**** Given text ****

The results of the present study showed that there was a significant positive relationship between education and quality of life. This finding was concurrent with the results of studies done by Nardelli S et al., and Habibi S et al., [8,26]. It was also concluded that faculty and quality of life significantly correlated, so that midwifery and nursing students had the highest levels of quality of life, while the lowest levels of quality of life belonged to health students. This result was concurrent with the results of studies performed by Patel V et al., and Hosseini S et al., [11,28]. In a study conducted by Hsiao YC et al., the relationship between education and promotion of lifestyles among the Taiwanese nursing students was investigated. The results indicated that the tendencies of students towards healthy behaviors were increased in line with education [30]. Salehi T et al., did not find any significant relationship between field of study and quality of life [5]. This result might be due to the knowledge that medicine students acquire in the fields of physiology and health sciences.
The results of the present study also indicated that there was a significant relationship between the residence of students and quality of life. This result was consistent with the results of studies conducted by Salehi T et al., Mansourian M et al., and Alizadeh Eghdam M et al., concluded that the residence of students and quality of life inversely correlated. In other words, quality of life is reduced with the increase in the number of roommates and noise [5,13,25]. Similarly, Soltani R et al., and Amiri M et al., showed that there was no relationship between the total score of quality of life and residence [12,31]. Given the results of the present study, the higher mean score of students living in rental houses can be due to the fact that residence in student dormitories, especially with more rooms, is accompanied by crowds and noise. Therefore, students are more inclined to stay in rental houses to maintain their mental and physical relaxation, and concentration towards study.

**** Information supplied ****

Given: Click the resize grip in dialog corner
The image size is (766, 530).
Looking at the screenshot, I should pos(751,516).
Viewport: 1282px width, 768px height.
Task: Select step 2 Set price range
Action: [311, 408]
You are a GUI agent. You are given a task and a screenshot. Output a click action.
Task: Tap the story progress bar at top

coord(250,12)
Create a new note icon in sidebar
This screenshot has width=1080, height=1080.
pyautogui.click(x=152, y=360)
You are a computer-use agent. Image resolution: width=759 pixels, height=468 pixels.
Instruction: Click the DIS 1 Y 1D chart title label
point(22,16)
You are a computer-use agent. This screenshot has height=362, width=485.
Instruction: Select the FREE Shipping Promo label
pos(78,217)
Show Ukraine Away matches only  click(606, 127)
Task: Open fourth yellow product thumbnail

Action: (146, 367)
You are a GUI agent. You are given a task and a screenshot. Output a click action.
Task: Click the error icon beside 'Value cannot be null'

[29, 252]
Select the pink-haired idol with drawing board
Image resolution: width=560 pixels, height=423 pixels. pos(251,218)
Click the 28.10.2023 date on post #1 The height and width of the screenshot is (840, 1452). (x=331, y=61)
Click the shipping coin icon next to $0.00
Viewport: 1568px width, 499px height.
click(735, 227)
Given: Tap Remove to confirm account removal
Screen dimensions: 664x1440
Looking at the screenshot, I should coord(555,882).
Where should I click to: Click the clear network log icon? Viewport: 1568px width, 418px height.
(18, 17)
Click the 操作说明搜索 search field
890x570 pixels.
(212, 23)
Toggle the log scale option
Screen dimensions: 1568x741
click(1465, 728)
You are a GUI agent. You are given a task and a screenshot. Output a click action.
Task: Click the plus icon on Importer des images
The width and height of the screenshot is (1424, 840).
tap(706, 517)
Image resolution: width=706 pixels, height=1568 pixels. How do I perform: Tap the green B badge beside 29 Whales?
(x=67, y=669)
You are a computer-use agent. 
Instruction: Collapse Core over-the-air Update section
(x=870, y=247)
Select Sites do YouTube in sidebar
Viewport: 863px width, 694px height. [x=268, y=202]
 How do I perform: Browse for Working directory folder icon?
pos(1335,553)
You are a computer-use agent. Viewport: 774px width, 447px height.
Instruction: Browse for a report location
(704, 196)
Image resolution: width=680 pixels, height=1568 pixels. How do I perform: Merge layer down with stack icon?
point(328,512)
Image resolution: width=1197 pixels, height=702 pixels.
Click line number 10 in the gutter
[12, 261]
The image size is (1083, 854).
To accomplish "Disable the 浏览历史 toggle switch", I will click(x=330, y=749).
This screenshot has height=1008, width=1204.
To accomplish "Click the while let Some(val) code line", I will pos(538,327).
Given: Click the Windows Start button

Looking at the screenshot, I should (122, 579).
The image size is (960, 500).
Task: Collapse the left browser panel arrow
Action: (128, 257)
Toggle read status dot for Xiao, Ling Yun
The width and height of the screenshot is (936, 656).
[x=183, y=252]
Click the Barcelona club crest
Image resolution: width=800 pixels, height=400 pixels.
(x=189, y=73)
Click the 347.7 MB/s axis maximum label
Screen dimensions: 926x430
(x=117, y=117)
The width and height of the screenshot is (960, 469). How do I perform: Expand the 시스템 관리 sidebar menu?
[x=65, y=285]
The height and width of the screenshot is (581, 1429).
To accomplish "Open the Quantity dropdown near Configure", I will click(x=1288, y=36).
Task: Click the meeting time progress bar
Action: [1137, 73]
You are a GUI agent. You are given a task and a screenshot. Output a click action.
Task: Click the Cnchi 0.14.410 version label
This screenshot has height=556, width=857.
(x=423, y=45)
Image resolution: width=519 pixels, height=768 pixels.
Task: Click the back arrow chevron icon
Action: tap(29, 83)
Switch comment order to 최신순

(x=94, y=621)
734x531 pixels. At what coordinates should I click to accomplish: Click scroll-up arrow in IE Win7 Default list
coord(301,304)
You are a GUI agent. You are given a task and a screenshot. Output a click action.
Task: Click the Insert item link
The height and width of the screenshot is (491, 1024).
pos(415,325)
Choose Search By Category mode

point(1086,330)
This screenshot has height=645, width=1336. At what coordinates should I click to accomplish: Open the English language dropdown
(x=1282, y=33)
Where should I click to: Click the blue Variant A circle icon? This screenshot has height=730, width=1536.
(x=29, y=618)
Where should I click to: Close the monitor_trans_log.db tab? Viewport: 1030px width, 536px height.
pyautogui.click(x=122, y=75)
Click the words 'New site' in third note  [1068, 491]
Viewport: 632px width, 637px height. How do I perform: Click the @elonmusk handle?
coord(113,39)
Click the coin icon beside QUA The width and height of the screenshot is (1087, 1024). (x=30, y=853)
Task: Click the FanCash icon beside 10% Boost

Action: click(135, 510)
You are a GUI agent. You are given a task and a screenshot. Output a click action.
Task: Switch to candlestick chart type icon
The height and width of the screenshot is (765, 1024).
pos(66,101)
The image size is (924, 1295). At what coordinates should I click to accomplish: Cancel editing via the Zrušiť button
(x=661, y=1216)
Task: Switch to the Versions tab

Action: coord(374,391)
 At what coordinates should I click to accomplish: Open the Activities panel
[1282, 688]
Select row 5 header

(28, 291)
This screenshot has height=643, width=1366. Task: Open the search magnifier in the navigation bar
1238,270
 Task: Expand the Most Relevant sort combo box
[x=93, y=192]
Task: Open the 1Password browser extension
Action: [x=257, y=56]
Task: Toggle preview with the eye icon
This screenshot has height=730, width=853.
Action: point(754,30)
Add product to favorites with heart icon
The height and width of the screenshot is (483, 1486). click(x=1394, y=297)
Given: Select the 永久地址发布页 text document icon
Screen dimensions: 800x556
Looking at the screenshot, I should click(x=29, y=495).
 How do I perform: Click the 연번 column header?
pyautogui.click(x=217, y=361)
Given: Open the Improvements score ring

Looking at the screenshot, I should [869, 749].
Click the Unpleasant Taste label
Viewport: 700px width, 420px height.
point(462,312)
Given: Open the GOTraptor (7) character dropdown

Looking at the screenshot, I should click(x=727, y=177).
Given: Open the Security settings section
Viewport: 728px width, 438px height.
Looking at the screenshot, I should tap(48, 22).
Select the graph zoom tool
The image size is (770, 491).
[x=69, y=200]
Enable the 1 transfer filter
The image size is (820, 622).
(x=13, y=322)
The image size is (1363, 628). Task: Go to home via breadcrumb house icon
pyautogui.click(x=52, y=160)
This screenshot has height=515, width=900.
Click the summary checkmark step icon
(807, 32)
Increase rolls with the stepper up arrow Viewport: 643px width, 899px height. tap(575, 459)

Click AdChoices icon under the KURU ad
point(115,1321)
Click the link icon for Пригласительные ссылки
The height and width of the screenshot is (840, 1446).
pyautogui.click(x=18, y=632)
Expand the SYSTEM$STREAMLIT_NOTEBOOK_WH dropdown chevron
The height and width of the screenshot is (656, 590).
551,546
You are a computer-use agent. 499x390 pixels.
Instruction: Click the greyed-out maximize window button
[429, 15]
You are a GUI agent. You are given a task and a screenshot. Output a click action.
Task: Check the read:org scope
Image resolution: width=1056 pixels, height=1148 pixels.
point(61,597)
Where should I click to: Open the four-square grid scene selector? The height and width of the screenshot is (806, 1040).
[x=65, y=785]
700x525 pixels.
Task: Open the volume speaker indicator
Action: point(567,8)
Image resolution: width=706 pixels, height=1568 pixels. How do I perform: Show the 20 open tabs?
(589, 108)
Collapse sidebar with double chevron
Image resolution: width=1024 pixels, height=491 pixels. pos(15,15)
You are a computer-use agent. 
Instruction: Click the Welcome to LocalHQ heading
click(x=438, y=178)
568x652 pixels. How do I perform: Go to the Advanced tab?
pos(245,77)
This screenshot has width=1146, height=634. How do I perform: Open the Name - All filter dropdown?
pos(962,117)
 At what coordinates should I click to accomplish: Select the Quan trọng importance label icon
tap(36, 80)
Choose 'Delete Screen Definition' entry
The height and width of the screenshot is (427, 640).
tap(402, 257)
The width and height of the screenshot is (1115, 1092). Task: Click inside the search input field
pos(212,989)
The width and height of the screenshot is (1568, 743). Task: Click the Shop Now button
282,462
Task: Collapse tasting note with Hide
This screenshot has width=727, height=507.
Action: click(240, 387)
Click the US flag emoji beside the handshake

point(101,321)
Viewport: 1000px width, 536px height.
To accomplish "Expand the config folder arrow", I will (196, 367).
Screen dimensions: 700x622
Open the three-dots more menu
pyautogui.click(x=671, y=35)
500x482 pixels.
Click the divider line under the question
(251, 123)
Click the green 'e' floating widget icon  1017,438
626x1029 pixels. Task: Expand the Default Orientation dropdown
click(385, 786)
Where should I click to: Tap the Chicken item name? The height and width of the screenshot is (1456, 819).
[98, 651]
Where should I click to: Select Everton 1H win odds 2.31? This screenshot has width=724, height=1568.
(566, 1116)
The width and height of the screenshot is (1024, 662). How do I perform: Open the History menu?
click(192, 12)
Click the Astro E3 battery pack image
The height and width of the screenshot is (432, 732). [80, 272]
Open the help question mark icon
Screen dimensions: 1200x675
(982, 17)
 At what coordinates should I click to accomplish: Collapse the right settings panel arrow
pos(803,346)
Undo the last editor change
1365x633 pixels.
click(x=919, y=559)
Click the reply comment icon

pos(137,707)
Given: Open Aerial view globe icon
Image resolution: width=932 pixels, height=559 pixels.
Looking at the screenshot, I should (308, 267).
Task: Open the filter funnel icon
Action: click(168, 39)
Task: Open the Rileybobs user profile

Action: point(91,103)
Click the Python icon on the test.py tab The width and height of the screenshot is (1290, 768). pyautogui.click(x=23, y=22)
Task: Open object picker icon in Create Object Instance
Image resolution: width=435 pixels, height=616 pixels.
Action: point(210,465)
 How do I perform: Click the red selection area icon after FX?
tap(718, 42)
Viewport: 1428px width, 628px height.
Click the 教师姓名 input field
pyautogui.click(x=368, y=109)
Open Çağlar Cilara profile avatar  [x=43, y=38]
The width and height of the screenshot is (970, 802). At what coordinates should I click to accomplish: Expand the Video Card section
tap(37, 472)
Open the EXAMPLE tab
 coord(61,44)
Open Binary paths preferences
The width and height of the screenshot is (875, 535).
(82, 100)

****

Write the next part of the text on students' quality of life, starting right after its last sentence. The records are separate material and are not part of the text on students' quality of life.

Limitation
The present study had several limitations. Firstly, the data were collected through the self reporting methods, possibly affecting the accuracy of the results. Secondly, because of the individual differences of the research samples, the generalisability of the results may be affected. Finally, given the individual differences of the samples, it is recommended that further studies be carried out in this regard to draw comparisons towards reaching a consensus on this matter.
Conclusion
According to the findings of the present study, it is necessary that more attention be paid to the quality of life and health of university students, as the future makers of societies. It is also recommended that the vitality of students be taken into consideration more than ever. Moreover, in the present study, the effects of other variables, including employment, interest in the field of study and socio-economic status on quality of life were not investigated. Accordingly, it is suggested that these variables be addressed in future studies. In the end, it is recommended that careful planning be made towards improving the quality of life of students, and it is suggested that counseling workshops be held to enhance the health of students and improve their quality of life.